_EXERCISE PROMPT_: Each line below with the string "right" should be copied.

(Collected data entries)
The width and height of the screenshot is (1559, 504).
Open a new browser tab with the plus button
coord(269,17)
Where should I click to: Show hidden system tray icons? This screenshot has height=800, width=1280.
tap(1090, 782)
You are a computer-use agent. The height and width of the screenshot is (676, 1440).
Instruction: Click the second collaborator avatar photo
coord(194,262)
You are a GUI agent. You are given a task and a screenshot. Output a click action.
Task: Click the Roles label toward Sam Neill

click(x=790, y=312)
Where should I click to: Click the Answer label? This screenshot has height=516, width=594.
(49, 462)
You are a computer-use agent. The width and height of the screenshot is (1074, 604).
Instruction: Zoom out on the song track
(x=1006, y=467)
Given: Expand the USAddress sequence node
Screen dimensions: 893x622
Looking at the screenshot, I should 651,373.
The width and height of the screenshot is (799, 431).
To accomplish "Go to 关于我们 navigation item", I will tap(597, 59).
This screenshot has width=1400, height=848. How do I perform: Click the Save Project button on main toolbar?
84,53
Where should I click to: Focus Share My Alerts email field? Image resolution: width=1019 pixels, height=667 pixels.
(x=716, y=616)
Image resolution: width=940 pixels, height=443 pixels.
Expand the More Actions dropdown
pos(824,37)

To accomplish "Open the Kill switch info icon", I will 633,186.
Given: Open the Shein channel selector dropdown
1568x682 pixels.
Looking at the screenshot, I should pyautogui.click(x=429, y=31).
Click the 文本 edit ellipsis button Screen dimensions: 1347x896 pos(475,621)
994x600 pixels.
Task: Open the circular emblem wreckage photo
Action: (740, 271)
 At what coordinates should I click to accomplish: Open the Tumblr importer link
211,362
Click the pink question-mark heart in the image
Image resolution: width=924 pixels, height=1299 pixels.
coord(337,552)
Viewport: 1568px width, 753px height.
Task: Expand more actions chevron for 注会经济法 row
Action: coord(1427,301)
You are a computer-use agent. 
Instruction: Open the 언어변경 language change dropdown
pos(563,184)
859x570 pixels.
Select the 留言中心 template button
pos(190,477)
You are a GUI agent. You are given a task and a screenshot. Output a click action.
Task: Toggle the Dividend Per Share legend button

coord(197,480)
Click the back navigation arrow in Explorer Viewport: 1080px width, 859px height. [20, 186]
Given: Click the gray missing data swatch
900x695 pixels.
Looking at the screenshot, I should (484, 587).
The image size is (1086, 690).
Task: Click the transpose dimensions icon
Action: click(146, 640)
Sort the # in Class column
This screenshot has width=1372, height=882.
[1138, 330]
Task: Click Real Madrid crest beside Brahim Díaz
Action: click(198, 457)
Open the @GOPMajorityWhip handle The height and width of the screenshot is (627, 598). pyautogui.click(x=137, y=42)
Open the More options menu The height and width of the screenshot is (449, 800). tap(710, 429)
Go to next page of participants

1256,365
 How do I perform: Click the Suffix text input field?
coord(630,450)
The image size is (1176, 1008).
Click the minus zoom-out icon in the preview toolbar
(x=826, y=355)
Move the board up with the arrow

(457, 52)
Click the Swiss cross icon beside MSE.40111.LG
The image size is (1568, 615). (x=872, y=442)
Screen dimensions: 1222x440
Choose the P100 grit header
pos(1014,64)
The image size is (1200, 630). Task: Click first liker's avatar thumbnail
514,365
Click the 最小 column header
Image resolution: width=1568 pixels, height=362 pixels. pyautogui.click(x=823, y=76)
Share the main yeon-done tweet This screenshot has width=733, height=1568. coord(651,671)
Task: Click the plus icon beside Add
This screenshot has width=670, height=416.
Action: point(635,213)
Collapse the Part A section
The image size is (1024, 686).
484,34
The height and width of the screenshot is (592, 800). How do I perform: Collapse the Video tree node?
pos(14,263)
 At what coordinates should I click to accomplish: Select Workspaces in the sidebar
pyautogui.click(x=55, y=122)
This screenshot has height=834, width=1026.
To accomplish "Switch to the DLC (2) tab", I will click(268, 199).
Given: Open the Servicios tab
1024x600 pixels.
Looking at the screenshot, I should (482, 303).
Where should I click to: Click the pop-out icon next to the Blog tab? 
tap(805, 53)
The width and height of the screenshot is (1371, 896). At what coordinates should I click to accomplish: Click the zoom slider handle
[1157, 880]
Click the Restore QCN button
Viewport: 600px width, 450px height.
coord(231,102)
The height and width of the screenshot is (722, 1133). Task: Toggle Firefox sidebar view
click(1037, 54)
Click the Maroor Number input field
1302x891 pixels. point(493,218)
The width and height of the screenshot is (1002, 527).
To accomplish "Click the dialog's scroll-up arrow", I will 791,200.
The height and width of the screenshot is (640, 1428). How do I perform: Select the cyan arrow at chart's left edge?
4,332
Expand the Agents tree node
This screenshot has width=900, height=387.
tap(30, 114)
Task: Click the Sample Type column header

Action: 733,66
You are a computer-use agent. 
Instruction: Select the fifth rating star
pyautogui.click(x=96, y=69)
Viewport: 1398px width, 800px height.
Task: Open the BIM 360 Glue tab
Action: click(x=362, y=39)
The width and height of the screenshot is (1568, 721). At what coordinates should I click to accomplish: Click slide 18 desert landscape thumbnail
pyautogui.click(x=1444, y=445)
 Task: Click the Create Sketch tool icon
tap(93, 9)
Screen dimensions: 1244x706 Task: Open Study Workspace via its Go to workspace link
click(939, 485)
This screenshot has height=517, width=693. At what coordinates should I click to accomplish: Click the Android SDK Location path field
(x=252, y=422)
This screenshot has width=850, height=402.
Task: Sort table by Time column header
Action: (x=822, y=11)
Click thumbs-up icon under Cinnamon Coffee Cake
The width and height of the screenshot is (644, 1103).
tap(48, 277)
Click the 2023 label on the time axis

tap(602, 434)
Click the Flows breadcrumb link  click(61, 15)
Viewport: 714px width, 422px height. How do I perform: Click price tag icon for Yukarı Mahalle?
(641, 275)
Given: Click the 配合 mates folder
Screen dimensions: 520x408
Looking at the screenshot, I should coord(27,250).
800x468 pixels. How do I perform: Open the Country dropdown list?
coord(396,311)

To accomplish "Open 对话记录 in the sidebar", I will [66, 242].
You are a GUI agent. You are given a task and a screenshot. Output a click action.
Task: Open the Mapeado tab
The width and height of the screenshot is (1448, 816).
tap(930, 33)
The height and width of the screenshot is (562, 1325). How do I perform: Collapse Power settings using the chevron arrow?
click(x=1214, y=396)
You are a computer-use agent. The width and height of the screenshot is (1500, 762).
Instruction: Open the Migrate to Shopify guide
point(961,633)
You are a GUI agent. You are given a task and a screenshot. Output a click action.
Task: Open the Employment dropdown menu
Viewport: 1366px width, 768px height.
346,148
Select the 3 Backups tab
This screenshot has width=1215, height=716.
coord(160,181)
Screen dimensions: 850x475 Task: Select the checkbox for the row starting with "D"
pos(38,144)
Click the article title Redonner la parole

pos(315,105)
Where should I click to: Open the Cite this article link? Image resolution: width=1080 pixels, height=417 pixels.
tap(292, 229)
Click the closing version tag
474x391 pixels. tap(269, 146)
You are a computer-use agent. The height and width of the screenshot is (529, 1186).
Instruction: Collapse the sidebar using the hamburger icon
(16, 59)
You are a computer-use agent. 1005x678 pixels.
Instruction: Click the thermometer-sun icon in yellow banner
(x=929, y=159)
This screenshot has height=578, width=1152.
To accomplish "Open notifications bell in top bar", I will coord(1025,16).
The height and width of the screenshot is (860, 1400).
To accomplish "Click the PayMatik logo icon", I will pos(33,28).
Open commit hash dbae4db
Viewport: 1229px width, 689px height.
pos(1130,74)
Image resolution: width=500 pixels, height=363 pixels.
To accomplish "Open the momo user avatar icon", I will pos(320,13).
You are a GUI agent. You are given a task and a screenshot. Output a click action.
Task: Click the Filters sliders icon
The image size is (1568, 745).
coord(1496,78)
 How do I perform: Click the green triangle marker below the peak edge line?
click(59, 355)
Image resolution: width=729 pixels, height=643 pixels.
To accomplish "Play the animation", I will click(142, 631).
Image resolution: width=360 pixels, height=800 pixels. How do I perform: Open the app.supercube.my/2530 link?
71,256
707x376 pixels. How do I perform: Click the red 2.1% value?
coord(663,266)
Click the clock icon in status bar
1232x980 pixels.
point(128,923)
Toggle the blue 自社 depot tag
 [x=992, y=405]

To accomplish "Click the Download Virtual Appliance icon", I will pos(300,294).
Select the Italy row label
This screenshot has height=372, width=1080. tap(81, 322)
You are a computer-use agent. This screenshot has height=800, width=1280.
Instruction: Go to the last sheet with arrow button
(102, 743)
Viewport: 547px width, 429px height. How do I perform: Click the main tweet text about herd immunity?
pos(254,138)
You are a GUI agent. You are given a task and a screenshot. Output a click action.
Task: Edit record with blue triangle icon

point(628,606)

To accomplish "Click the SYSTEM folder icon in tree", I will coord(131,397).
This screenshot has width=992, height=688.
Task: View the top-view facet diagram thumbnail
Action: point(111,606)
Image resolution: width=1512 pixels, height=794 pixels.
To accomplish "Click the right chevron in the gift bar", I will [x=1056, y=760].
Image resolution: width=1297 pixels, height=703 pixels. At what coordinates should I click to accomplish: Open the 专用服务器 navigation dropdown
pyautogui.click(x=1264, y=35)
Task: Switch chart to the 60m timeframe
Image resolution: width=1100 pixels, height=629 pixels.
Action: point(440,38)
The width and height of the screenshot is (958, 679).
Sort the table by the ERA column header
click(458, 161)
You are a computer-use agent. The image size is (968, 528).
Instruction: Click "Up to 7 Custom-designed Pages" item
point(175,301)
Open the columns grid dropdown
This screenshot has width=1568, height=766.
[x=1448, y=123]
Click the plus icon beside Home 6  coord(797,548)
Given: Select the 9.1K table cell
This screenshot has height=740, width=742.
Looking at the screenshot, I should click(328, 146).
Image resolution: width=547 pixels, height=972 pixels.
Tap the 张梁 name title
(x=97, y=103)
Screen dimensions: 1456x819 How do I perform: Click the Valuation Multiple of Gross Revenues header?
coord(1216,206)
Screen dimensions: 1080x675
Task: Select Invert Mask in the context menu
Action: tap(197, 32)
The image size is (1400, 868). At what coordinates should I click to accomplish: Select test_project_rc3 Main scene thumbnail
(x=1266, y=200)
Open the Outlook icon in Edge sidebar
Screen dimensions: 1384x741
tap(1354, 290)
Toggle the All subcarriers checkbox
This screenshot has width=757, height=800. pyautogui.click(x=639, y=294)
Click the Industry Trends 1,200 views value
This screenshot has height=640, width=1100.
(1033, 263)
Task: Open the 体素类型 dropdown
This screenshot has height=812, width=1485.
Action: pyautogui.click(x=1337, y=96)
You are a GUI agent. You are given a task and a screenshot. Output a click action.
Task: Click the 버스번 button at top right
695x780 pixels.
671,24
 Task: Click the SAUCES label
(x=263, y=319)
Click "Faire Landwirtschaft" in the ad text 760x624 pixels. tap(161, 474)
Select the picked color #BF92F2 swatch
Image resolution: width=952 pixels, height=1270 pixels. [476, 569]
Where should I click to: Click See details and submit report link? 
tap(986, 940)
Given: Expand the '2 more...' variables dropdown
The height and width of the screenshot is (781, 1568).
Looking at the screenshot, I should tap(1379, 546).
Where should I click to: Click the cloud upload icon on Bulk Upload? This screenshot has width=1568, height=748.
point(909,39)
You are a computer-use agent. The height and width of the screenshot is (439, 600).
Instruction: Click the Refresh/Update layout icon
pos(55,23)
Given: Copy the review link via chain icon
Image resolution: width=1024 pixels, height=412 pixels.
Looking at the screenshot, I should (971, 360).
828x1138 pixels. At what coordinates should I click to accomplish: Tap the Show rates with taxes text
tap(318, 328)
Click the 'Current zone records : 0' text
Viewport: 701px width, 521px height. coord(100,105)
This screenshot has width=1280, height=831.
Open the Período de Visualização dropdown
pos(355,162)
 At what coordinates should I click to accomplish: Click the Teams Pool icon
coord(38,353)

_EXERCISE RESULT_:
To accomplish "Click the right chevron in the gift bar", I will [x=1056, y=760].
Task: Click the 버스번 button at top right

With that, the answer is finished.